A Well-Composed Text is Half Done! Composition Sampling for Diverse Conditional Generation
This work addresses the need for diverse and meaningful text generation in NLP applications, offering an incremental improvement over existing decoding methods.
The paper tackles the problem of generating diverse outputs in conditional generation tasks by proposing Composition Sampling, which first samples an entity chain composition and then uses beam search to generate text, resulting in higher quality outputs compared to previous stochastic decoding strategies, as demonstrated on summarization and question generation datasets with automatic and human evaluations.

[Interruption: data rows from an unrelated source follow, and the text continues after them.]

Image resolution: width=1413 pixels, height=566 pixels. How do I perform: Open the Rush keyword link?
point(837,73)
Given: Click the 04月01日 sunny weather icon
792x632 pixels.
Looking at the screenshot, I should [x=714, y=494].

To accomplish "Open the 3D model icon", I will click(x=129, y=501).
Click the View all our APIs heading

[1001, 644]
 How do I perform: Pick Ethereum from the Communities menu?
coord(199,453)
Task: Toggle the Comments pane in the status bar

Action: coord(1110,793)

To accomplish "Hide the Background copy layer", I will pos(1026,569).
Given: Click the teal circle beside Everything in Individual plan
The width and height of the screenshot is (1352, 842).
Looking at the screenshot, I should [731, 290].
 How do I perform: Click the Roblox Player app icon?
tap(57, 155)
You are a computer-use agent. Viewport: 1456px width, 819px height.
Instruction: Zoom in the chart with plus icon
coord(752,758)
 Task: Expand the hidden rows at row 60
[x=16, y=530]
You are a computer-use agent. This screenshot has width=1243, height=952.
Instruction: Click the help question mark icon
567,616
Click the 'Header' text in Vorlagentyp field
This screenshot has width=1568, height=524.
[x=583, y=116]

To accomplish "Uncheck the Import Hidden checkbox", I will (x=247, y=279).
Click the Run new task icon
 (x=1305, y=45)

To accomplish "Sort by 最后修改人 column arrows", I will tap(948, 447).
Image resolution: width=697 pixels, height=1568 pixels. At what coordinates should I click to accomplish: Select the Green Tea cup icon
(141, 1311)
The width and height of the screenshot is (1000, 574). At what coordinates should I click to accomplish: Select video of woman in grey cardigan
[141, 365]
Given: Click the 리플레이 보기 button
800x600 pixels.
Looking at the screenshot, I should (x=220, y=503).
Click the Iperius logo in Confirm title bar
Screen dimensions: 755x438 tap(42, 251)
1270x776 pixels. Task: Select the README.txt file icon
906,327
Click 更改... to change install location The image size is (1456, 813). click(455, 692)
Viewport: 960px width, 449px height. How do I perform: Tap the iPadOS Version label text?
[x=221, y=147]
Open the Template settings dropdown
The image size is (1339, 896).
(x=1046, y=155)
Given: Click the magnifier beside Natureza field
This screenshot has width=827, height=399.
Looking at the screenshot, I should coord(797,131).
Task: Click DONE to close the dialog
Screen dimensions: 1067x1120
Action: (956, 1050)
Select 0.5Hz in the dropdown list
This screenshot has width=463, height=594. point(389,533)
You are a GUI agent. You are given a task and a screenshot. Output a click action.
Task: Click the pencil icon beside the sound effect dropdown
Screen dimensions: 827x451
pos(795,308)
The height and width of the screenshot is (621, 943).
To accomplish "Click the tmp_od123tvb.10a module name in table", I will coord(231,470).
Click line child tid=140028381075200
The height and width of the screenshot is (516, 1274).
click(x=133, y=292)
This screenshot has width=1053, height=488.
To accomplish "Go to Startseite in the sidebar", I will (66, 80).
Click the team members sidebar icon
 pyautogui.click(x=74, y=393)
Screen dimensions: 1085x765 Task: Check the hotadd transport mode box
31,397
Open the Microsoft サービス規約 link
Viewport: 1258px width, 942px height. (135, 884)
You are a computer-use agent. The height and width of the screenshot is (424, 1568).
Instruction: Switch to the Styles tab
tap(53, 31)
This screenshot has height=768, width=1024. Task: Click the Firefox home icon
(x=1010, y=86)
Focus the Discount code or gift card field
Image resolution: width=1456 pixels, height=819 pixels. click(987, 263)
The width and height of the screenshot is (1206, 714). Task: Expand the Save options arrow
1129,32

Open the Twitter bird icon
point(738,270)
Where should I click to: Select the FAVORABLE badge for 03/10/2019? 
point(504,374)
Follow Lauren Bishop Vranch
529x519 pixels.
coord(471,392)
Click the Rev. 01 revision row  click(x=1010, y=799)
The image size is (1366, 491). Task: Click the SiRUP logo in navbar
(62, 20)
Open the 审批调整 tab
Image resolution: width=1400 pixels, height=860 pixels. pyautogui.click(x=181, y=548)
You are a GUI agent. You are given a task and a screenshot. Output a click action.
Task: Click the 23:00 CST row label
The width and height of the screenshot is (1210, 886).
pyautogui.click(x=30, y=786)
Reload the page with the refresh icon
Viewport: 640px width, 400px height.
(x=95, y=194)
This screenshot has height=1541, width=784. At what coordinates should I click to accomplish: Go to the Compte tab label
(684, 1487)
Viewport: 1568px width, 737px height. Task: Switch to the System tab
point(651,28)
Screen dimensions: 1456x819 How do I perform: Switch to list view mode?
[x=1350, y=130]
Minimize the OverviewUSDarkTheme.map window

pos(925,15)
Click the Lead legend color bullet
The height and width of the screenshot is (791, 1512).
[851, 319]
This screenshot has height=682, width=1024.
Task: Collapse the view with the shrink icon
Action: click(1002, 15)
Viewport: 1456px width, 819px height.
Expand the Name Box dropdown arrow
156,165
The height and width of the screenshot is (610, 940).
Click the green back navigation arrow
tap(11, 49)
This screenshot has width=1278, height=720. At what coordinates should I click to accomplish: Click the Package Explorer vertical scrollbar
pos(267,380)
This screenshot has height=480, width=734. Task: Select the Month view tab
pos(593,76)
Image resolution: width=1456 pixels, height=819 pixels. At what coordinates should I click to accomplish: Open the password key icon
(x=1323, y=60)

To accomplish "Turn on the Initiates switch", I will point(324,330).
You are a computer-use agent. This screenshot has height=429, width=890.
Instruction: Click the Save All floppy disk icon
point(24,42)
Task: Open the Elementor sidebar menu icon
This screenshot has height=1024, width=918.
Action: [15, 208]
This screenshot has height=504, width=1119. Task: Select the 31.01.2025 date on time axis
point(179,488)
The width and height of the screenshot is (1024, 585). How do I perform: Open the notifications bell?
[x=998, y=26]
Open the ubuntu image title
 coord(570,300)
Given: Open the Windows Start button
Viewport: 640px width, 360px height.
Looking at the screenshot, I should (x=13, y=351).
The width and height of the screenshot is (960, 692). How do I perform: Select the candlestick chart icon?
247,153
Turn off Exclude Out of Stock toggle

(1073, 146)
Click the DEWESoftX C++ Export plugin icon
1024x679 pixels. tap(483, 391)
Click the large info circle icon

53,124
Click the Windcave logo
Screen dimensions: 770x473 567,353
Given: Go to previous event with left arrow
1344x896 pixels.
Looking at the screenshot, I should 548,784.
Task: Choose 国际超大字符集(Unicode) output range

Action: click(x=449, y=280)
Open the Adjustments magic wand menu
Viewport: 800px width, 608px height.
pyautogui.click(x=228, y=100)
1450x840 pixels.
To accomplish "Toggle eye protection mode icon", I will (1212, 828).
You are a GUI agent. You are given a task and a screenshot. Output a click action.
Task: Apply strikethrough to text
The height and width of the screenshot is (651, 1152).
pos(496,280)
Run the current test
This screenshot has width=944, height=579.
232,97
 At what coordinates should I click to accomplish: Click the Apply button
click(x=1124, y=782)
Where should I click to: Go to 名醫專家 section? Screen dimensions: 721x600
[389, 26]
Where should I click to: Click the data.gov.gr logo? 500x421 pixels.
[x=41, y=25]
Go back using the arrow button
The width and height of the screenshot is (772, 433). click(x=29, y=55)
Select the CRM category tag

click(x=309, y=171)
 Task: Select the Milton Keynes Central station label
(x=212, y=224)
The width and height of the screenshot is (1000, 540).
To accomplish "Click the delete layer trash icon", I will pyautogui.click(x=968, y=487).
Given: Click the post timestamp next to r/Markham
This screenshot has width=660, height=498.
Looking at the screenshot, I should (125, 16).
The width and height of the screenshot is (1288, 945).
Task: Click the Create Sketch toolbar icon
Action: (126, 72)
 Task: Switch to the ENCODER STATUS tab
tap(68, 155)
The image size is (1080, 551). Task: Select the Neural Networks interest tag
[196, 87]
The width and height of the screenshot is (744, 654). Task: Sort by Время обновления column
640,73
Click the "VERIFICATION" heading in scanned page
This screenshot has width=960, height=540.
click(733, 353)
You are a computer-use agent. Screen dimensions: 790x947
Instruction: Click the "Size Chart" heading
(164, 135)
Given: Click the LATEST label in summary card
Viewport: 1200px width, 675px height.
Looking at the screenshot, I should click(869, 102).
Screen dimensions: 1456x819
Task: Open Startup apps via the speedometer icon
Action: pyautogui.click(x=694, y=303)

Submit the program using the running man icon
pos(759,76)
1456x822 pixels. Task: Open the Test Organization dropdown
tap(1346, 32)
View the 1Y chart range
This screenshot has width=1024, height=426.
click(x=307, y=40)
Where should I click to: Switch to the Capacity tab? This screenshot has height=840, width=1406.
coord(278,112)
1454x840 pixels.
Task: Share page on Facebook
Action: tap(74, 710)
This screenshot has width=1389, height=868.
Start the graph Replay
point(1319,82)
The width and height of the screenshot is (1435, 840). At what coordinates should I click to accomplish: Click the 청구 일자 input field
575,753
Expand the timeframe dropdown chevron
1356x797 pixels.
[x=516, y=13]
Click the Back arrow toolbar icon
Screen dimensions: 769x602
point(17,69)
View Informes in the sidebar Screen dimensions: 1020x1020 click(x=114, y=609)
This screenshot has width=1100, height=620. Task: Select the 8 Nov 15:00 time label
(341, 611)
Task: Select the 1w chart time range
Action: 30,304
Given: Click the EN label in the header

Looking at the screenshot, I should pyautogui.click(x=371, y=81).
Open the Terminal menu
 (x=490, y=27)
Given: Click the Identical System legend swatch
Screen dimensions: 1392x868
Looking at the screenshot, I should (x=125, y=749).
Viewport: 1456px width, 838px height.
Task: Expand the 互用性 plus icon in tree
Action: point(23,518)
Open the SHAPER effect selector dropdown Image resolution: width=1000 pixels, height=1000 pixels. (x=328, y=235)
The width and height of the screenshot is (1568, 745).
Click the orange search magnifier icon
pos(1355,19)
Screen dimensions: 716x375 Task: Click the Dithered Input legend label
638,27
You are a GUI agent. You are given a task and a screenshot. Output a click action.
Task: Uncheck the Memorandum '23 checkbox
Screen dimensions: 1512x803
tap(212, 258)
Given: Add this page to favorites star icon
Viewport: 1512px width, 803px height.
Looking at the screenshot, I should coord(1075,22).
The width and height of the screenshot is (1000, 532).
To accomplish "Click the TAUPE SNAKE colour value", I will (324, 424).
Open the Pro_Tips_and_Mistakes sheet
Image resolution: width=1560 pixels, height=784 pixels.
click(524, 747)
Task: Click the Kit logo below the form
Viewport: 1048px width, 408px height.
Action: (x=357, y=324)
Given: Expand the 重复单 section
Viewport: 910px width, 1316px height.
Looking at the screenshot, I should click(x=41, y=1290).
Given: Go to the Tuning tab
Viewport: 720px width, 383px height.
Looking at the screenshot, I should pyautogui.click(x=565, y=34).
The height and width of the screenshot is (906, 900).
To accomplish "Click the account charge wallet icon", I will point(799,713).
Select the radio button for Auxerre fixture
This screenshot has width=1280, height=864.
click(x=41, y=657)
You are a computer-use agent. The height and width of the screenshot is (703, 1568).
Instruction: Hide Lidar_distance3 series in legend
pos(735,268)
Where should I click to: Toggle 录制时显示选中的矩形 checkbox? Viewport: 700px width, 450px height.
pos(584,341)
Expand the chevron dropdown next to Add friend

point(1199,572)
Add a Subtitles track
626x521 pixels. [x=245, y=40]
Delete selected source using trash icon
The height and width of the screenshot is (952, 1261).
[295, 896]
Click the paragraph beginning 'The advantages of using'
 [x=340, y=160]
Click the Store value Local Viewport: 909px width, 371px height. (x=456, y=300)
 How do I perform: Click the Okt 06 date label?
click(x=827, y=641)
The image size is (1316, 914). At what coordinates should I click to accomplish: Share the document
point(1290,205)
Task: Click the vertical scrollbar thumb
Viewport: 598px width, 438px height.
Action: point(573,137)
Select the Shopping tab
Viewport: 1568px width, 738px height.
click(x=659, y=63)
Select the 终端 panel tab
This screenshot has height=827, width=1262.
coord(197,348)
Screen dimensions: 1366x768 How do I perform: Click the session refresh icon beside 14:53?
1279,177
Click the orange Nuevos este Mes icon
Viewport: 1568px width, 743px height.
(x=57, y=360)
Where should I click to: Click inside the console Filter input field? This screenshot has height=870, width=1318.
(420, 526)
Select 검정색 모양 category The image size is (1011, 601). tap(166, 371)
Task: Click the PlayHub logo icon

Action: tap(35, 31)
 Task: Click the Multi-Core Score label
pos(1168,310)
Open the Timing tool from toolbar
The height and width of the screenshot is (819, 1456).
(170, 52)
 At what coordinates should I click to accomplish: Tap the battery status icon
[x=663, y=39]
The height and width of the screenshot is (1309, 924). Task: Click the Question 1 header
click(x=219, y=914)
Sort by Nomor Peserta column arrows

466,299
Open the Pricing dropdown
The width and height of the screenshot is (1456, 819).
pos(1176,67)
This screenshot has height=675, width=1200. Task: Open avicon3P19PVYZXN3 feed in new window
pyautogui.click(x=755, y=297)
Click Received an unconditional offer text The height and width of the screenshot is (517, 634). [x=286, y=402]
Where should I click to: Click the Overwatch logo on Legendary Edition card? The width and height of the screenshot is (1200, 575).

We propose Composition Sampling, a simple but effective method to generate diverse outputs for conditional generation of higher quality compared to previous stochastic decoding strategies. It builds on recently proposed plan-based neural generation models (Narayan et al, 2021) that are trained to first create a composition of the output and then generate by conditioning on it and the input. Our approach avoids text degeneration by first sampling a composition in the form of an entity chain and then using beam search to generate the best possible text grounded to this entity chain. Experiments on summarization (CNN/DailyMail and XSum) and question generation (SQuAD), using existing and newly proposed automatic metrics together with human-based evaluation, demonstrate that Composition Sampling is currently the best available decoding strategy for generating diverse meaningful outputs.